I took the approach that – where possible – I would manually download the files and transfer them to the target, rather than having the install process pull the files down automatically.  In my case, I went through a lot of trial-and-error, so I did not want to pull down the files every time.  In addition, I’d like to get a feel for what a self-contained (no Internet access) solution would look like.
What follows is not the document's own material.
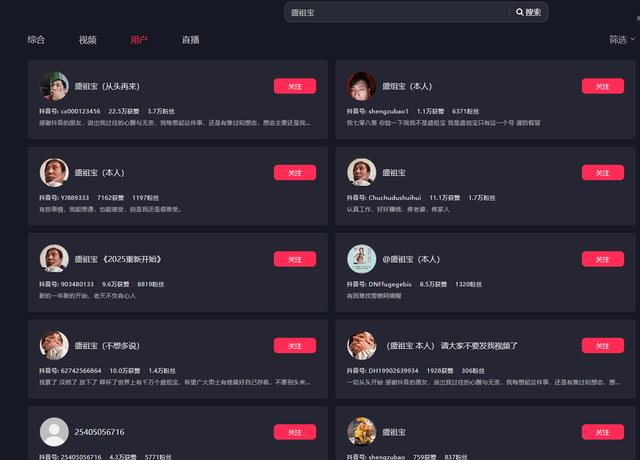Select the 用户 tab
Viewport: 640px width, 460px height.
click(x=139, y=40)
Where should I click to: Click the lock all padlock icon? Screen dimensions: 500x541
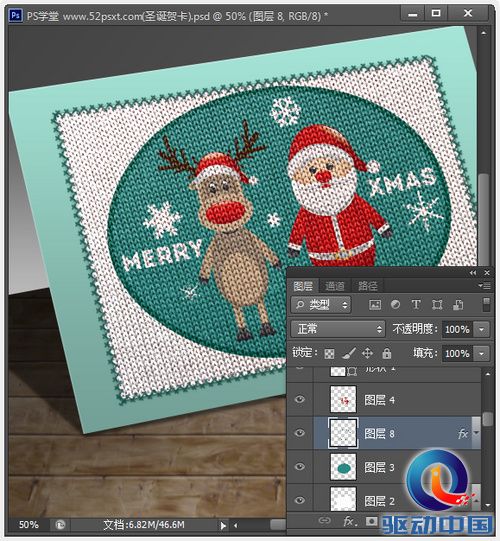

BTW, concourse requires Internet access in order to get to docker hub for a container to run its pipelines.

Starting position

Make sure you have the following:

  • Working vSphere environment with some available storage and compute capacity
  • At least one network on a vSwitch or Distributed vSwitch with available IP addresses
  • Account for BOSH to connect to vSphere with permissions to create folders, resource pools, and VMs
  • An Ubuntu  VM template.  Mine is 16.04 LTS
  • PuTTY, Win-SCP or similar tools

BOSH-start

  1. Deploy a VM from your Ubuntu template.  Give it a name – I call mine BOSH-start – and IP address, power it on.  In my case, I’m logged in as my account to avoid using root unless necessary.
  2. Install dependencies:
    sudo apt-get install -y build-essential zlibc zlib1g-dev ruby ruby-dev openssl \
    libxslt-dev libxml2-dev libssl-dev libreadline6 libreadline6-dev \
    libyaml-dev libsqlite3-dev sqlite3
  3. Download BOSH CLI v2, make it executable and move it to the path.  Get the latest version of the BOSH v2 CLI here.
    wget https://s3.amazonaws.com/bosh-cli-artifacts/bosh-cli-2.0.16-linux-amd64
    chmod +x ~/Downloads/bosh-cli-*
    sudo mv ~/Downloads/bosh-cli-* /usr/local/bin/bosh

BOSH Director

  1. Git Director templates
    mkdir ~/bosh-1
    cd ~/bosh-1
    git clone https://github.com/cloudfoundry/bosh-deployment
  2. Create a folder and use bosh to create the environment.  This command will create several “state” files and our BOSH director with the information you provide.  Replace the values in red with your own.
    
    bosh create-env bosh-deployment/bosh.yml \
        --state=state.json \
        --vars-store=creds.yml \
        -o bosh-deployment/vsphere/cpi.yml \
        -o bosh-deployment/vsphere/resource-pool.yml \
        -o bosh-deployment/misc/dns.yml \
        -v internal_dns=<DNS Servers ex: [192.168.100.10,192.168.100.11]>
        -v director_name=<name of BOSH director. eg:boshdir> \
        -v internal_cidr=<CIDR for network ex: 172.16.9.0/24> \
        -v internal_gw=<Gateway Address> \
        -v internal_ip=<IP Address to assign to BOSH director> \
        -v network_name="<vSphere vSwitch Port Group>" \
        -v vcenter_dc=<vSphere Datacenter> \
        -v vcenter_ds=<vSphere Datastore> \
        -v vcenter_ip=<IP address of vCenter Server> \
        -v vcenter_user=<username for connecting to vCenter Server> \
        -v vcenter_password=<password for that account> \
        -v vcenter_templates=<location for templates ex:/BOSH/templates> \
        -v vcenter_vms=<location for VM.  ex:/BOSH/vms> \
        -v vcenter_disks=<folder on datastore for bosh disks.  ex:bosh-1-disks> \
        -v vcenter_cluster=<vCenter Cluster Name> \
        -v vcenter_rp=<Resource Pool Name>

    One note here; if you do not add the line for dns.yml and internal_dns, your BOSH director will use 8.8.8.8 as its DNS server and won’t be able to find anything internal. This will take a little while to download the bits and set up the Director for you.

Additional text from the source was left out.